» AIM
Rewrite the data from the line with "Activate the Snapshot camera tool" to the line with "click(897, 473)", keeping every line in place and shifting each coordinate in the answers by 148.

» DATA SECTION
• • •

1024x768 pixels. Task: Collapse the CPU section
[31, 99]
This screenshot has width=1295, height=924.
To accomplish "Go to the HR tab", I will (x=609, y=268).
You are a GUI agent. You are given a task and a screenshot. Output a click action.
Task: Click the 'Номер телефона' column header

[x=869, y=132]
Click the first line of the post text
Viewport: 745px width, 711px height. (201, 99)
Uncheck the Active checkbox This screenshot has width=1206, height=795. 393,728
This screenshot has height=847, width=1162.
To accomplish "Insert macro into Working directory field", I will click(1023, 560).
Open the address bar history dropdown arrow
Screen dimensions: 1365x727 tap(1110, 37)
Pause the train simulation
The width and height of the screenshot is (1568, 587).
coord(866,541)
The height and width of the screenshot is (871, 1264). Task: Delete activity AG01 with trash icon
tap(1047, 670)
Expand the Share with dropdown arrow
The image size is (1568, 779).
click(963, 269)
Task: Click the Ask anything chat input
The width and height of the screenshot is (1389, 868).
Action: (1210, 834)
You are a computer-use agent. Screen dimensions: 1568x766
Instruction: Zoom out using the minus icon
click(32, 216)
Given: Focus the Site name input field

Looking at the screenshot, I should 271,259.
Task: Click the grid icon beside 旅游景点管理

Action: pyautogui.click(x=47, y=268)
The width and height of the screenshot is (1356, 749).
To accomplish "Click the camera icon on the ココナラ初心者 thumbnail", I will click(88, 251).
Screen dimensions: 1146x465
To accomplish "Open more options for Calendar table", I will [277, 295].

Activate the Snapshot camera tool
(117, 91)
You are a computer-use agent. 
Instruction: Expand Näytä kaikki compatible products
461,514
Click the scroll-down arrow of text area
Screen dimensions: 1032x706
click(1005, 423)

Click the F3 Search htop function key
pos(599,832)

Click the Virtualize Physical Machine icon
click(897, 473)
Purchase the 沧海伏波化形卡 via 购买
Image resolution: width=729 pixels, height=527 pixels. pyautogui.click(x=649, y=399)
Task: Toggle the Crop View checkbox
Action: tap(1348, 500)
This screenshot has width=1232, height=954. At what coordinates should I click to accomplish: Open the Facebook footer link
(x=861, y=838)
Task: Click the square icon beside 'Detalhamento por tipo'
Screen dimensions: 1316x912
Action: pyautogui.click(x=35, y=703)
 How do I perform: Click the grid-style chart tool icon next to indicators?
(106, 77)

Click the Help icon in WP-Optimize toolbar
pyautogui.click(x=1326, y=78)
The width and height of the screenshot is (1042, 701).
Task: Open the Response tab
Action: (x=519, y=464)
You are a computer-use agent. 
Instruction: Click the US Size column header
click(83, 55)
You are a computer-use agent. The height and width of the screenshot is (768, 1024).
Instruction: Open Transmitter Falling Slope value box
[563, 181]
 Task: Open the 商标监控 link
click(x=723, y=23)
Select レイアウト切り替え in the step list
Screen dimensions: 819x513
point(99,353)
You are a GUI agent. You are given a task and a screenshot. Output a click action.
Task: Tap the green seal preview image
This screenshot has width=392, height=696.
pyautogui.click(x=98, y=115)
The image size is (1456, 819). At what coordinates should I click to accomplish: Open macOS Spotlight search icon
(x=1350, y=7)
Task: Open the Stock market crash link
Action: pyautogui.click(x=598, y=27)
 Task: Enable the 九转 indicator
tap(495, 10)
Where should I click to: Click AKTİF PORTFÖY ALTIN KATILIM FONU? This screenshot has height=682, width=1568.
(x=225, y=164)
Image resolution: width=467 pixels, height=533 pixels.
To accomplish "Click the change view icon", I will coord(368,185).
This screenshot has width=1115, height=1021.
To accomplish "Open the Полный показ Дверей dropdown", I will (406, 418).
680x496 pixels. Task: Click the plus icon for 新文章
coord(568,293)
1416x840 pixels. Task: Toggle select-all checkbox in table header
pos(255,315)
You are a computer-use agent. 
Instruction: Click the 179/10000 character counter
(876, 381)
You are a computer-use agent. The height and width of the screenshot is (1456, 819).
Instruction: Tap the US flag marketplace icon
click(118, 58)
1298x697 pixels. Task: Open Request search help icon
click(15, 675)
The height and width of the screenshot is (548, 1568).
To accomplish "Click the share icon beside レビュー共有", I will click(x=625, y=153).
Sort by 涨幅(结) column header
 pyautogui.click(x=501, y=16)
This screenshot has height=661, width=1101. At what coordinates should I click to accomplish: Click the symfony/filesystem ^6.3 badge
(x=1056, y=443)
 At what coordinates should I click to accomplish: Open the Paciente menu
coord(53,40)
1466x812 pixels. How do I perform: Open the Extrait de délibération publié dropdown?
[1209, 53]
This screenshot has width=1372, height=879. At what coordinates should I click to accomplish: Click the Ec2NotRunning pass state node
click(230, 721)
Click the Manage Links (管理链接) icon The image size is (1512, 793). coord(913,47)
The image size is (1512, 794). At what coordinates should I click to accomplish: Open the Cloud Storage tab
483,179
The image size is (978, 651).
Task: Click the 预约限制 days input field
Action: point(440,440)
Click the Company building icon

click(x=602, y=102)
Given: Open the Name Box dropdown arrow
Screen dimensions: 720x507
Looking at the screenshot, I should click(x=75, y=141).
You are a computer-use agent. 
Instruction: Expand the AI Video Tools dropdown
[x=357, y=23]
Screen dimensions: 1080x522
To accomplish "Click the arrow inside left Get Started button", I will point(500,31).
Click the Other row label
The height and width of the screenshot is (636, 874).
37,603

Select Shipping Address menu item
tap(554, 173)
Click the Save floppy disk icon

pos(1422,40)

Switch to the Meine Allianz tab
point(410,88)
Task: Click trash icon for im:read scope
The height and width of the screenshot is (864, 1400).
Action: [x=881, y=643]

• • •

» FINISHED EXERCISE
Activate the Snapshot camera tool
(265, 239)
You are a computer-use agent. 
Instruction: Expand Näytä kaikki compatible products
609,662
Click the scroll-down arrow of text area
Screen dimensions: 1032x706
click(1153, 571)

Click the F3 Search htop function key
pos(747,980)

Click the Virtualize Physical Machine icon
click(1045, 621)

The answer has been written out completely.